Am Donnerstagabend wurde die Causa Fernwärme für Bürgermeister Michael Ludwig zu heiß: Er kündigte ein neues Unterstützungspaket für besonders Betroffene an. "Wir werden Maßnahmen setzen, um die Erhöhung der Preise für die Kundinnen und Kunden deutlich abzufedern", hieß es in einer Aussendung der Rathauskorrespondenz.

Mehr Geld für mehr Leute

Wie diese genau aussehen werden, ließ die Stadtregierung offen. Geplant sei, bei der bereits beschlossenen Energieunterstützung sowohl den Bezieherkreis als auch den finanziellen Zuschuss auszudehnen. Bisher war geplant, dass 260.000 Wienerinnen und Wiener ab Ende Juni 200 Euro direkt auf ihr Konto bekommen sollen, um die steigenden Heiz- und Stromkosten ein wenig auszugleichen. Außerdem sollen Alleinerziehende zusätzlich 100 Euro erhalten. Diese Hilfen kommen zusätzlich zum Energiebonus von 150 Euro, den die Bundesregierung über die Stromversorger an die meisten Haushalte ausschütten lässt.

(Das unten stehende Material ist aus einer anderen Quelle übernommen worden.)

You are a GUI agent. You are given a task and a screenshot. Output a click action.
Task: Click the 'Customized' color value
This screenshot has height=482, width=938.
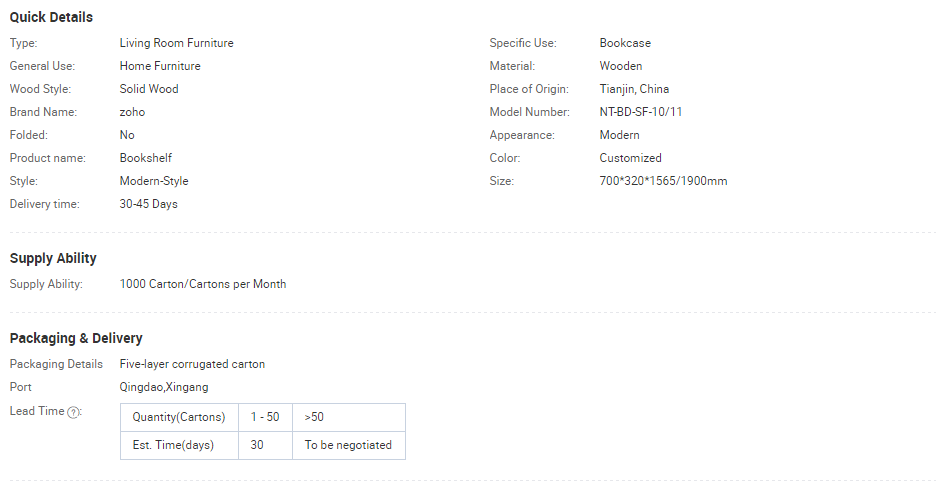630,158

Die Kosten des ersten Unterstützungspakets wurden bei der Ankündigung im März auf rund 125 Millionen Euro geschätzt. Beschlossen ist dieses auch noch nicht: Laut einer Aussendung soll dies im kommenden Landtag geschehen. Der Beschluss für das Zusatzpaket und damit auch für die Auszahlung dürfte demnach erst später kommen.

Schon im Vorfeld hatte die Stadtregierung angedeutet, dass sie die Hilfen aufstocken werde. "Wir werden uns in enger Abstimmung mit dem Bürgermeister etwas einfallen lassen", teilte etwa das Büro von Finanzstadtrat Peter Hanke am Donnerstag mit. "Das Leben in Wien muss weiterhin leistbar bleiben."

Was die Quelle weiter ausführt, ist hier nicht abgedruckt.